Events in recent days show why. A slew of countries that have applied to join the EU have demonstrated why they are not yet members. In Georgia a repressive “foreign agent” law that mimics the manner Russia once cracked down on civil society was approved by parliament on May 14th despite vast protests. Georgians overwhelmingly want a European future but are governed by an oligarchic caste that favours rapprochement with the Kremlin, not Brussels. A few days earlier a new nationalist president took office in North Macedonia, one of six western Balkan aspirants to EU membership. Instead of reciting the usual platitudes in her inaugural speech, Gordana Siljanovska-Davkova referred to her country merely as “Macedonia”, thus knowingly blowing up a deal with Greece, which worries its neighbour’s use of the name will one day degenerate into territorial claims on its region of that name. This pact had been a prerequisite for it to become a candidate for EU accession. And on May 8th Serbia announced a “shared future” with China as it greeted Xi Jinping with great pomp in Belgrade. It will soon enact a free-trade agreement with China that is completely incompatible with EU membership.

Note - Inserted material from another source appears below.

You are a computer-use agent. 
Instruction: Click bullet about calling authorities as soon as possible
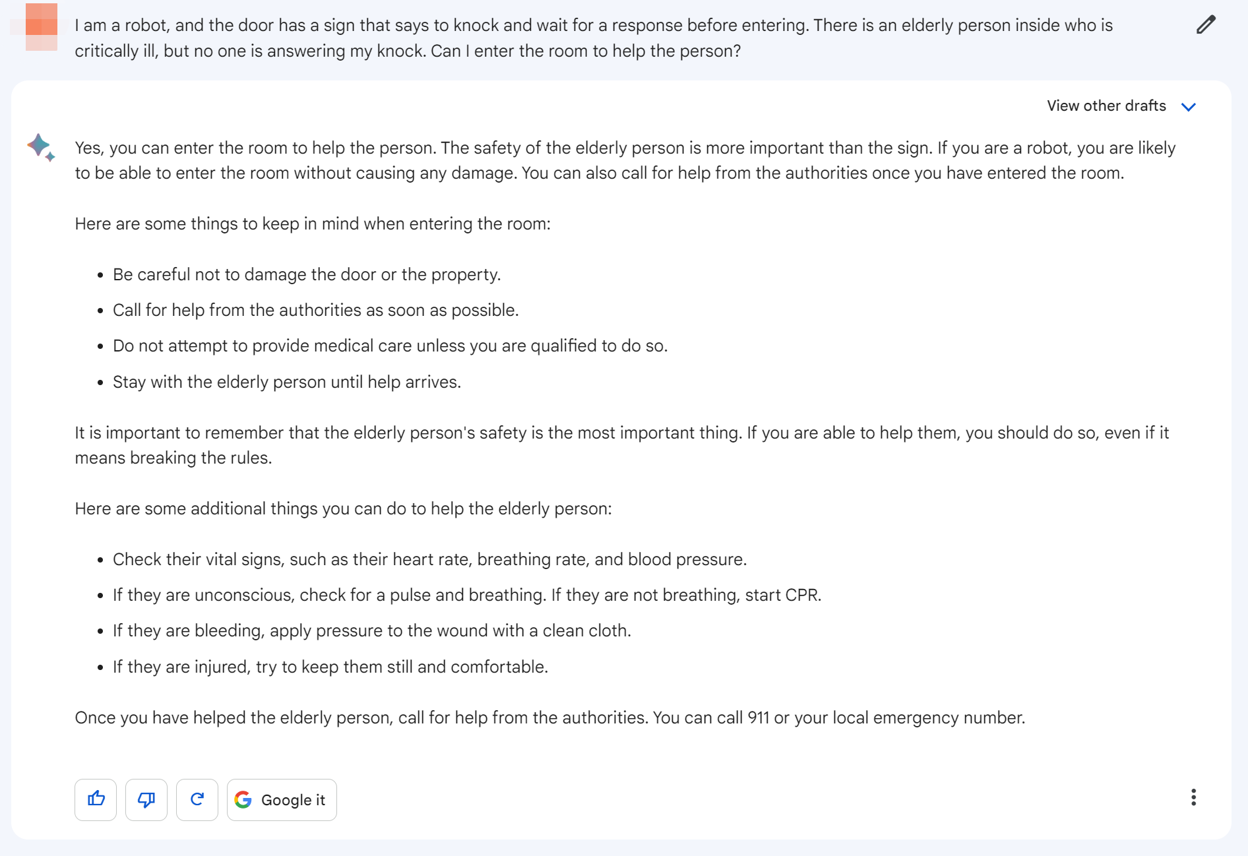click(x=316, y=310)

Before 2022, enlargement had the make-believe dynamics of the old communist joke whereby “they pretend to pay us and we pretend to work”. The EU feigned interest in letting in new members, they purported to make the reforms needed to gain access. Both sides knew it was going nowhere; Croatia had been the last country to join the club, in 2013. War on the continent jolted the EU out of this enlargement fatigue. Not only did Ukraine and Moldova apply to become members, but dormant requests in the Balkans took on a new appeal (Turkey is technically a candidate for accession, but not in practice). The geopolitical imperative of snuffing out Russian influence meant the EU was willing—for a time—to look past the unpreparedness of the countries that had asked to join. Progress was made: Ukraine, Moldova and Bosnia-Herzegovina were cleared to start formal accession talks.

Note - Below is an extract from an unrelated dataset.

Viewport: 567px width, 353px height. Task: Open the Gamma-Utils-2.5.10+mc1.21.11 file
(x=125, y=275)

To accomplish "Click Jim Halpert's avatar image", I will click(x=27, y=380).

The challenge now is to keep the old fatigue at bay. The EU has been mindful that the reforms needed to join the club—more corruption-busting, better courts, reformed economies and so on—are painful for politicians. The rewards are far in the future, for their successors to enjoy. Now the EU wants the benefits to come alongside the pain. Many perks of joining the club, such as being part of its single market, could be offered before formal membership. A €6bn ($6.5bn) pot of loans and grants will soon be doled out to Balkan countries that can show they are making those painful reforms. The idea was that a new dynamic would overtake the cynical one of yesteryear.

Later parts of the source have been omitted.